Autobiography is a polymorphous genre (life stories, memoirs, becoming a poet) that uses oneself as raw material to bear witness, take stock of the past, or come to terms with trauma. Writers can also mix fact and fiction: self-fiction (Bukowski), fictitious biography (Woolf’s Orlando), and autofiction (Woody Allen’s Manhattan).


📐 A1 — Childhood recollections

Laurie Lee, Cider with Rosie (1959): depicts his childhood in a Cotswold village through the eyes of the little boy he was. The natural environment is threatening and larger than life (“June grass taller than I was”). He uses similes to make the unfamiliar meaningful (“grasshoppers leapt like monkeys”). The book combines two perspectives: the child’s bewilderment and the adult’s nostalgia.

English French
To take stock Faire le bilan
To come to terms Accepter
To bear witness to Témoigner de
Enhanced Amélioré
To conjure up Invoquer
To recall Se rappeler
To retrieve Retrouver
To yearn for Avoir la nostalgie de
A strand Un fil conducteur

📐 A2 — Memoirs

Winston Churchill, Memoirs of the Second World War (1948): written from the perspective of a politician and tactician. Justifies the barbaric violence of a war waged to protect democracy. “Mankind has never been in this position before. Without having improved appreciably in virtue… it has got into its hands for the first time the tools by which it can unfailingly accomplish its own extermination.” → Death awaiting the word of command.

English French
To re-enact Reconstituer
At the sharp end En première ligne
The high stakes Les grands enjeux

📐 A3 — Becoming a poet

Coleridge, Biographia Literaria (1817): focuses on himself as a poet, not as a man. Origin of the Lyrical Ballads (with Wordsworth): “the willing suspension of disbelief for the moment, which constitutes poetic faith.” “Kubla Khan” (1816): the poet as an inspired genius — the poet is merely a medium for creation.

English French
To be endowed with Être doté de
Innate Inné

📐 B — Mixing fact and fiction

Self-fiction: Charles Bukowski transposed his life as an alcoholic outcast into novels (“In my work, as a writer, I only photograph, in words, what I see”). Tennessee Williams, Suddenly Last Summer: autobiographical play about concealing homosexuality and his sister’s lobotomy → cathartic.

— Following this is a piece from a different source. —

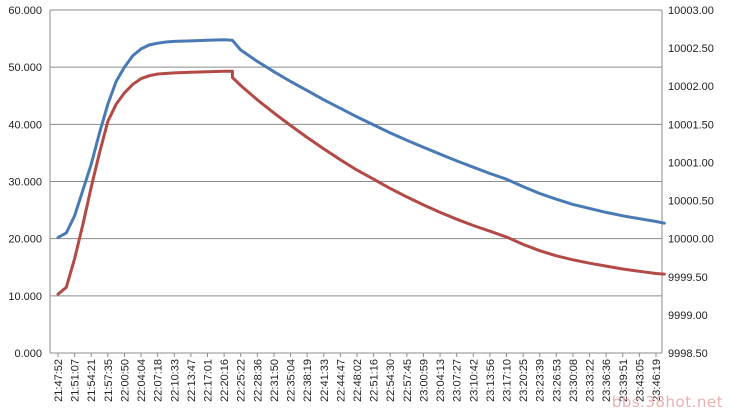 The width and height of the screenshot is (731, 413). I want to click on x-tick-label: 23:23:39, so click(541, 380).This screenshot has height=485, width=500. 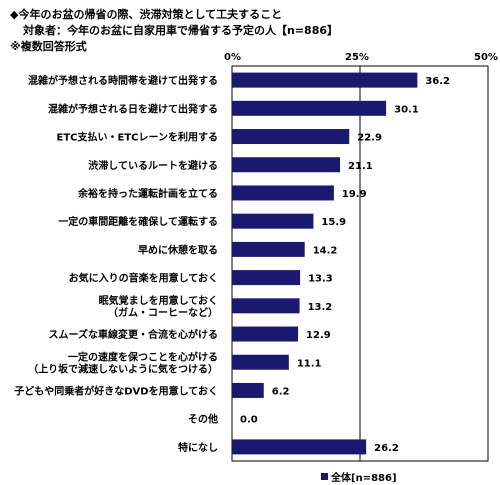 I want to click on category-label: 子どもや同乗者が好きなDVDを用意しておく, so click(x=116, y=390).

Fictitious biography: Virginia Woolf, Orlando (1928): Elizabethan poet transforms into a woman overnight. Modelled on Vita Sackville-West. Demonstrates gender as a social construct: “clothes have… more important offices than merely to keep us warm. They change our view of the world and the world’s view of us.”

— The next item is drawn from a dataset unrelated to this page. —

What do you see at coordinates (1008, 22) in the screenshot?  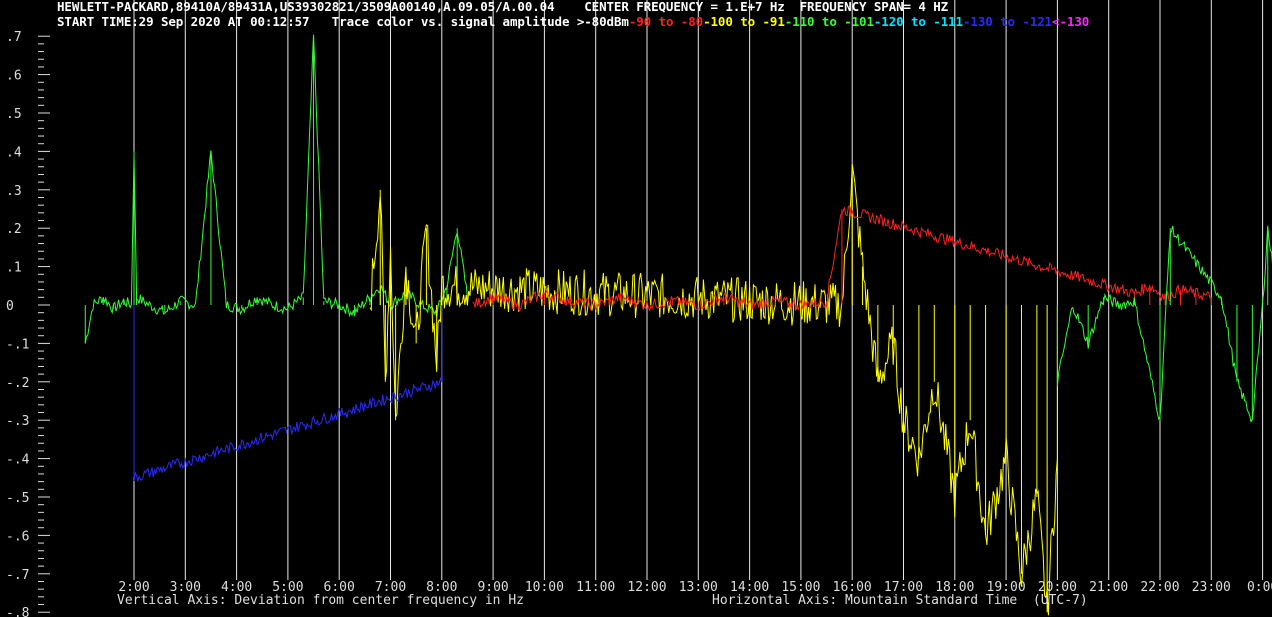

Self-fiction in cinema: Woody Allen, Manhattan (1979): Allen plays Isaac Davis, a Jewish writer whose story echoes Allen’s own. “New York was his town, and it always would be.” → self-mockery as a way to avoid taking himself too seriously.

English French
Through the lens of Par le prisme de
Eventful Mouvementé/bien rempli
A womanizer Un homme à femmes
Lecherous Porté sur le sexe
To wallow in Se complaire dans
An impediment Un obstacle/entrave
Sartorial Vestimentaire

💡 Key takeaway

Autobiography is never purely factual. Childhood recollections (Lee) blend the child’s perspective with adult nostalgia. Memoirs (Churchill) bear witness from the inside. Fiction enables writers (Bukowski, Woolf, Allen) to explore possibilities and reinvent themselves through the lens of storytelling.